Founder of the cities, renewer of the sanctuaries,[10]
a title quite appropriate for an earthly king but seemingly rather incongruous when applied to a god.
It is Nusku, leader and counsellor of the great gods,[11] Ninib is
Ninib, mighty god, warrior, prince of the Annunaki, commander of the Igigi.[12]
It may be said here that we probably owe to the court style the ever recurring adjectives: “strong,” “mighty,” “powerful,” “perfect,” “unique,” “glorious,” “noble,” “exalted,” and such nouns as “ruler,” “governor,” “judge,” “lord,” “prince,” “king,” which have been transferred from the earthly sovereigns to the gods they worshipped. Here too it may be pointed out that it is altogether in harmony with court style that the god’s prowess as a warrior, or wisdom as a counsellor, or ethical virtues as a ruler should be expressed in his titles, even as such qualities have been expressed in the titles of earthly kings.
Not all hymns, however, of class I are, strictly speaking, temple hymns. The Assyrian deities were not limited to their temples and the cities over which their sway extended. They were also identified with natural forces and the heavenly bodies, the sun, the moon and the stars.
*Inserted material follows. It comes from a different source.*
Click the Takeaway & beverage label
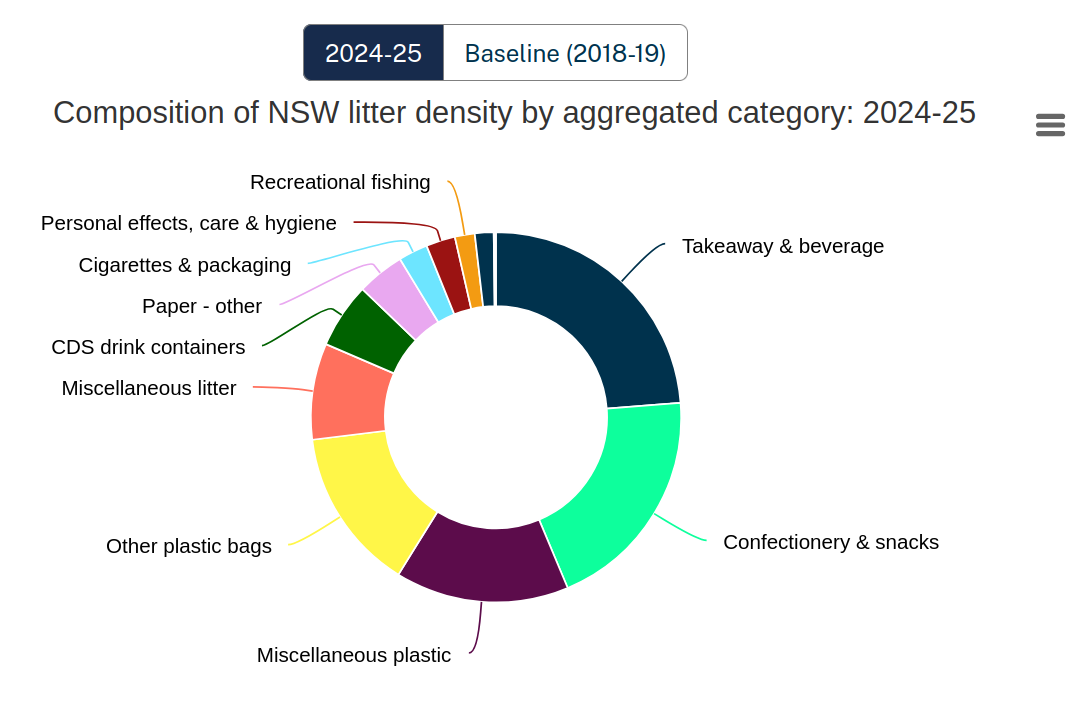Viewport: 1088px width, 728px height. 783,246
The Babylonians and Assyrians were impressed by the glory of the rising and the setting sun, the beauty of the waxing and waning moon; by the brilliancy of the evening star and the planets and by the grandeur of the thunder-storm. Certain phenomena also had their deep significance. An eclipse of the moon might well bode disaster for king and court and land. The rising of the sun was the auspicious moment for the banishing of all the demons and all the powers of darkness.
Accordingly we have a group of hymns which do not belong so much to the temple as to the great out-of-doors. In other words they are nature hymns. They have such invocations as the following:
O lord, chief of the gods, who alone is exalted on earth and in heaven.[13]